Today, Holub is far from the farm, and while his days are still long, they rarely include milking and plowing. Mark Holub is a clinical psychiatrist for the University of Minnesota. He also specializes in child psychiatry, having worked weekends at Centracare in St. Cloud, Minnesota for the past 22 years.
Holub’s journey to psychiatry came by surprise while he was working at Camp Manikiki, a summer program for children. His rural upbringing gave him an ability to reach kids in ways a lot of the camp’s therapists couldn’t, Holub said. Eventually, he was pushed by a camp nurse to take a job as a recreational therapist at the University of Minnesota.
“Prior to this suggestion, I never really thought about being a therapist,” he said. “I communicated with those kids, and listened to their struggles. Much like my upbringing did for me, I tried to help them build the confidence to face their struggles head-on.”
He first realized this sensibility when he moved to St. Paul in the fall of 1976 for a recreational therapy position at the University of Minnesota – Twin Cities.
“Moving to the city was daunting at first,” he said. “It’s probably why I’m sympathetic toward students from rural backgrounds in my practice. It can be a lot to handle, especially when you’re used to knowing everyone in your community. When I was a kid, it was weird to see a car I didn’t recognize.”
He spent the following seven years providing recreational therapy to terminally ill kids from all over the Midwest, using sports and games as a means of rehabilitation.

“Most of the kids I saw spent the majority of their lives surrounded by doctors. Although treatment was necessary for their recovery, my office was a doctor-free zone. It was all about the kids and making sure they were happy for the time I had them,” he said.
Holub rubbed shoulders with a lot of the medical staff at the university. Friends and colleagues would always say, “‘You really have a gift connecting with these kids. You ever think about being a shrink?’” he said.

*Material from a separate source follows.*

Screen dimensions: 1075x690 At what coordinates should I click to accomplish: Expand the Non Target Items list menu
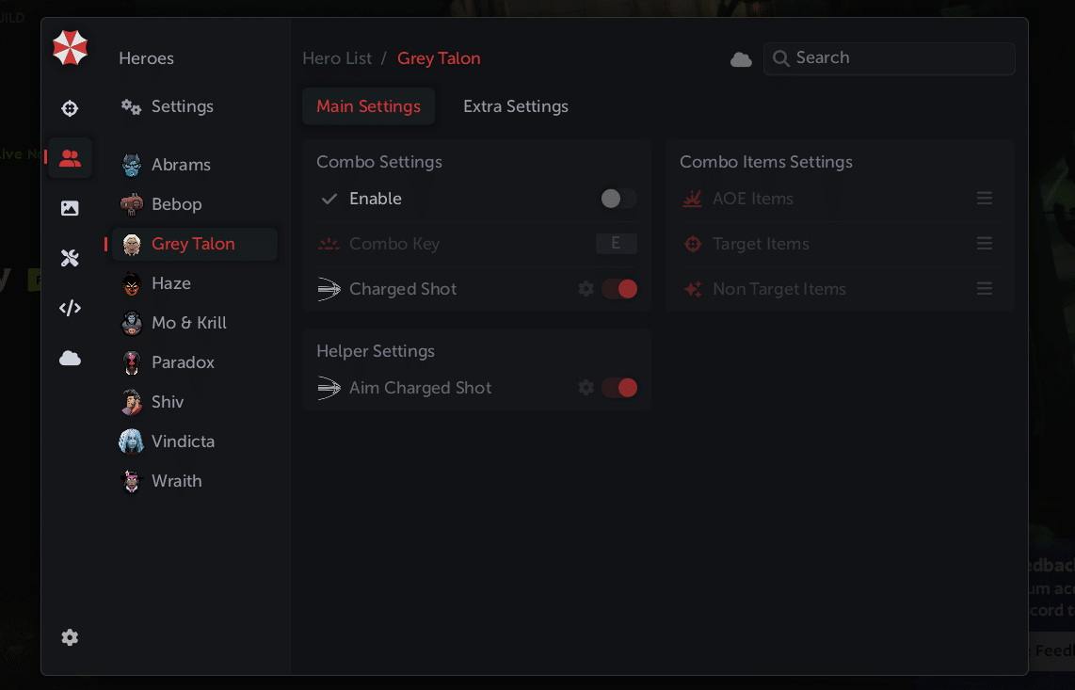[984, 289]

By 1989, Holub completed medical school and a residency at the Mayo Clinic. He’s since provided clinical care for people of all ages, moving from a position as a child psychiatrist in Brainerd, Minnesota to the lead psychiatrist for the geriatric unit at Lakewood Health System in Staples, Minnesota, before finally landing at Boynton Health.
Much as he did at Camp Manikiki, Holub continues to instill confidence in his clients today, using his upbringing as a point of contact.
“I see a lot of the same struggles I faced as a young adult in the majority of the patients I see, especially those from rural backgrounds,” he said. “When you were raised like I was, reaching out for help can be seen as a sign of weakness, so you just don’t do it. Issues students from rural backgrounds face seem to stem from the inability to ask for help.”